Because we know expertise can come from anywhere, and that people from the countries in which we work have the best sense of the problems they need to address, we also support a major international grants program, PEER, to fund scientists and engineers in developing countries with government funded researchers here in the U.S.  So far PEER has awarded more than $100 million to fund more than 400 projects in 57 countries—projects designed to improve water management, spur biodiversity, conserve energy, and mitigate climate disasters. 

And, through our BRIDGE program, we are supporting partnerships between American universities and those universities in our partner countries, to create new centers of innovation, research, and training, like a new center to foster supply chain research and innovation in Ghana, a collaboration between Arizona State University and and Kwame Nkrumah University of Science and Technology.  We have to do much more of this kind of collaboration.

Finally, returning to a point I started with, we have to also tap into our nation’s historic Minority Serving Institutions and HBCUs, many of which have a long history of not just transforming agriculture in this country, but in lending their wisdom abroad.  Our recently launched Minority Serving Institution Partnership Program is designed to open USAID’s doors to these institutions far wider, to help their faculty and students discover everything from internship opportunities, to research awards that we haven’t advertised on their campuses with sufficient intentionality. 

I have had the chance to visit several Minority Serving Institutions in my year plus in the job.  I started with Delaware State, made my way to Tuskegee, got to Alcorn State, Florida International University—and I’m heading there, to these places, to recruit new talent, to tell the students that we would love them to consider coming to USAID and being a part of the workforce.  We have the most diverse foreign service class that has just come in - in USAID history.  But I’ve also been going in order to sign new Memoranda of Understanding that I really hope will give these universities and their faculty, their researchers, seats at USAID’s table, seats that they have long-deserved. 

But I am here today to hear what more we can do. 

Right now, many farmers in poor countries are facing the highest sustained temperatures ever in the history of agriculture.  They’re facing more pests due to a changing climate, longer droughts and more constant floods.  The only way for them to thrive in the face of these new environmental challenges, is to invest in agricultural science and develop new seed varieties and farming techniques that can power a new revolution in global agriculture. 

The father of the Green Revolution, Dr.
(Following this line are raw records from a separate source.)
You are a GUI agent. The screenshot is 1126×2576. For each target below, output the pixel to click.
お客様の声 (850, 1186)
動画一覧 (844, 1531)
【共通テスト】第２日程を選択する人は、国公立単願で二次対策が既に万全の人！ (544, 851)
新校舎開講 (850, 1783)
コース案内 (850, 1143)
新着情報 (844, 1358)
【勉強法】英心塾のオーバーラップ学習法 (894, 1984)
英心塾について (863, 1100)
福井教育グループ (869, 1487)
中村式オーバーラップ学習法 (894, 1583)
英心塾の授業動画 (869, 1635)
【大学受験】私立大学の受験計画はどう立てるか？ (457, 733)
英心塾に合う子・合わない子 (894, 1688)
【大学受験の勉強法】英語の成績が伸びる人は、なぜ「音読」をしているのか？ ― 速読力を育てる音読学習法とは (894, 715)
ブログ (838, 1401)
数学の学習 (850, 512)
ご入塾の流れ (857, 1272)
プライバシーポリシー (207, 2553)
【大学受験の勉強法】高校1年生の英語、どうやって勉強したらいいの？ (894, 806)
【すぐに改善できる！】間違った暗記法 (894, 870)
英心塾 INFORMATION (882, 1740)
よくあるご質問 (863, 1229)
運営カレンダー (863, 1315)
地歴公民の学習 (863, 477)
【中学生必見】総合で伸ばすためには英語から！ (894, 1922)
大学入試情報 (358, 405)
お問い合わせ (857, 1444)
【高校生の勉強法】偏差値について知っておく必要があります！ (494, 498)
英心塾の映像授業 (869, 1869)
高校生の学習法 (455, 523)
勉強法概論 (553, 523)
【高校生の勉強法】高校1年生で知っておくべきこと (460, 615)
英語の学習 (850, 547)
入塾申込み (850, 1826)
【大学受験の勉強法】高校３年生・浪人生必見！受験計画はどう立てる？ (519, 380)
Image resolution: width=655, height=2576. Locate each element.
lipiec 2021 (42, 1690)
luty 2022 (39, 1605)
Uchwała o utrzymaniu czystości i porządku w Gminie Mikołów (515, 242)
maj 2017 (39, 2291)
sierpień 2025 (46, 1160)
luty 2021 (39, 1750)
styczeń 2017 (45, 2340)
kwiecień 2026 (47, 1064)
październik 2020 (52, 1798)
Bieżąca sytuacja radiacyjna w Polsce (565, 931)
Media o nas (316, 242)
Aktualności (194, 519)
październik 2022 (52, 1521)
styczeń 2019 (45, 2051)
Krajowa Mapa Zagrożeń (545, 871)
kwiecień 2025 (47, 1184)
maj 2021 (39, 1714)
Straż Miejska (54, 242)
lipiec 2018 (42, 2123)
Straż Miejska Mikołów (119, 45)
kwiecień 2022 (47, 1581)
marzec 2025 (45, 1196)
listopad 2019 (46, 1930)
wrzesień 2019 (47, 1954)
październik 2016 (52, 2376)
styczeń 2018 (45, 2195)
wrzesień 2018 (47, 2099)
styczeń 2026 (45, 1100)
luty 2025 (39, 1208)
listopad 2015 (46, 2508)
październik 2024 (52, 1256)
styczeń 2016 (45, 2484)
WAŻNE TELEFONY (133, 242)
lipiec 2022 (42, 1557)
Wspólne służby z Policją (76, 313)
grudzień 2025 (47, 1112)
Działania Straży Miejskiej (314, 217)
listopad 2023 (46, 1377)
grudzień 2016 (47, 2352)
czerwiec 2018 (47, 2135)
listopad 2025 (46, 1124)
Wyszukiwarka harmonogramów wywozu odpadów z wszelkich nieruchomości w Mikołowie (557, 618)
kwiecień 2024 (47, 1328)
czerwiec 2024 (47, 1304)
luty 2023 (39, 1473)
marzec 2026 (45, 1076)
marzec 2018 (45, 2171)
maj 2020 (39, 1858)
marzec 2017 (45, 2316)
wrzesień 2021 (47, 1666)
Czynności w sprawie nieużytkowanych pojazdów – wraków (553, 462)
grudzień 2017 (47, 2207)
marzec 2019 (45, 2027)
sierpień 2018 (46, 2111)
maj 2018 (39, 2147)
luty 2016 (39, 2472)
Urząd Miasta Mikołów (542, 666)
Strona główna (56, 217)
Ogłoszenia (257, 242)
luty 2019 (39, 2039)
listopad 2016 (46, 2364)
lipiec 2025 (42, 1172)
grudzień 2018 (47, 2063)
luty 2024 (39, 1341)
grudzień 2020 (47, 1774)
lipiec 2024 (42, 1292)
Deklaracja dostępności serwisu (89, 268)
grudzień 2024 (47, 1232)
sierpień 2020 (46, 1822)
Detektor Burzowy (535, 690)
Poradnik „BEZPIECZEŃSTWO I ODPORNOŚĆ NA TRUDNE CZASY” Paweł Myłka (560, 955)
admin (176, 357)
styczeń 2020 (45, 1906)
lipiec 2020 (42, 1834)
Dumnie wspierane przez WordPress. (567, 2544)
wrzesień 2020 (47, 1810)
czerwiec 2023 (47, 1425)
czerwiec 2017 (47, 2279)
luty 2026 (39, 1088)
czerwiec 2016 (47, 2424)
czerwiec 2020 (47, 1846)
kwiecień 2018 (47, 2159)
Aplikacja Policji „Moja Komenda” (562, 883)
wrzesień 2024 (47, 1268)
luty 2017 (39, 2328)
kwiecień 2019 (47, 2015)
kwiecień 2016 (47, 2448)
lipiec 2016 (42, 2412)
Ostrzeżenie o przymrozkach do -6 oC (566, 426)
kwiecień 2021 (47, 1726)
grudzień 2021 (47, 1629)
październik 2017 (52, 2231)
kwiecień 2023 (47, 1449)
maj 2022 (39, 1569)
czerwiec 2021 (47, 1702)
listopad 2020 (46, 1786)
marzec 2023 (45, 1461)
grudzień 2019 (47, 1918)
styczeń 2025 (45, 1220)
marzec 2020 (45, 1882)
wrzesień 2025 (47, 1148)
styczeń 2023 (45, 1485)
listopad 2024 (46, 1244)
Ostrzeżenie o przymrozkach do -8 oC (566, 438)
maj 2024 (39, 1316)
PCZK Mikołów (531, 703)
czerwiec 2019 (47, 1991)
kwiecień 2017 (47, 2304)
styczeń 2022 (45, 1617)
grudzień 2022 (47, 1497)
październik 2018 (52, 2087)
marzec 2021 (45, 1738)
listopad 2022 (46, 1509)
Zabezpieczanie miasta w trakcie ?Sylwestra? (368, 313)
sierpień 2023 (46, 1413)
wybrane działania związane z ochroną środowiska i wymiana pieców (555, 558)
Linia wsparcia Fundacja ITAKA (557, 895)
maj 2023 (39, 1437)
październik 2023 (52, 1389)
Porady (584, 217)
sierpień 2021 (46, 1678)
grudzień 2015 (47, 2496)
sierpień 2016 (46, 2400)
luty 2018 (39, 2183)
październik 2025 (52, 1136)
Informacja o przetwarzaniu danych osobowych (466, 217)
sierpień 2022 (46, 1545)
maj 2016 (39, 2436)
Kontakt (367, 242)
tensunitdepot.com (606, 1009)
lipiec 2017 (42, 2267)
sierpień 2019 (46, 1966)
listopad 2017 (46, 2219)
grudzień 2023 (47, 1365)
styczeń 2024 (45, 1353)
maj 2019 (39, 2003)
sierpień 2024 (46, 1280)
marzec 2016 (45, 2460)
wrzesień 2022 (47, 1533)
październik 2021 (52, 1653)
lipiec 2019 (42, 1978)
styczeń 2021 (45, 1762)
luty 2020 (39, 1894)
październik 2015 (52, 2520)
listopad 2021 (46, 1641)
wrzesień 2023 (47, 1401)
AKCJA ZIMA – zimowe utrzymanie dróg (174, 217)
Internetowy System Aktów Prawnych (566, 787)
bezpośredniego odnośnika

Norman Borlaug, received his Bachelor’s, his Master’s, and his Ph.D. in plant pathology and genetics at the University of Minnesota, and his work to breed higher-yielding crop varieties, it’s fair to say, changed the course of history. 

Dr. Jennifer Doudna is a professor of Chemistry and Molecular and Cell Biology at UC Berkeley.  She helped pioneer the kind of gene editing technology—known as CRISPR—that holds profound implications for public health, but also allows for precision agricultural modifications that can help produce crops that can reduce the need for land and chemical inputs. 

These kinds of life-changing innovations flow in part from investments in and partnerships with our nation’s public and land-grant universities.  We have a meaningful and progressive history of collaboration, and the partnerships and programs we already have are vital.  But we need to think bigger.  We need to deliver the progress that the world so desperately needs and I’m eager to hear what more we can do to tap into the collective wisdom of all of you and the institutions you represent.